The next milestone is Linux namespaces. A process needs its own view of parts of the system, and I want that isolation to be visible in the code instead of treated as magic.
A runtime also needs a filesystem view. This part is about preparing the execution environment and keeping the implementation small enough that I can inspect each step.
Networking is its own milestone. I want to understand how a container talks to the host and the outside world: virtual interfaces, network namespaces, port exposure, and the debugging steps when traffic does not move.
The runtime should also be a usable command-line tool. Clear subcommands, readable errors, and predictable cleanup matter here.
Later follow-ups can use the same Go base for service and workflow exercises: retries, scheduled work, workflow state, and small orchestration patterns. I am keeping those separate from the runtime itself.
What I plan to ship
- A small Go command-line runtime that can run a Docker-like isolated process.

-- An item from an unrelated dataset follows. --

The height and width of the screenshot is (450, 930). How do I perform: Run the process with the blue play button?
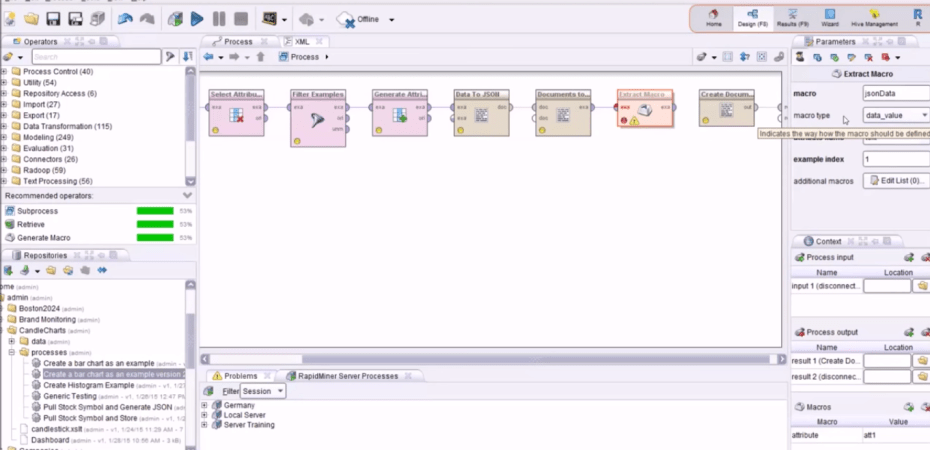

- Experiments for namespaces, filesystem setup, networking, and cleanup behavior.
- Debug notes for the failure cases: bad isolation, missing filesystem setup, broken networking, and cleanup mistakes.
- Follow-up service and workflow exercises that reuse the Go systems base.
Why I care
Containers are everywhere in backend work, but most of the time I only see the polished interface. Building a small runtime gives me a better feel for what can break. It also matches the habits I need in open source work on RefactoringMiner, EF Core, GenHTTP, deepagents, and TypeScript-related code: read carefully, make a narrow change, and verify the behavior.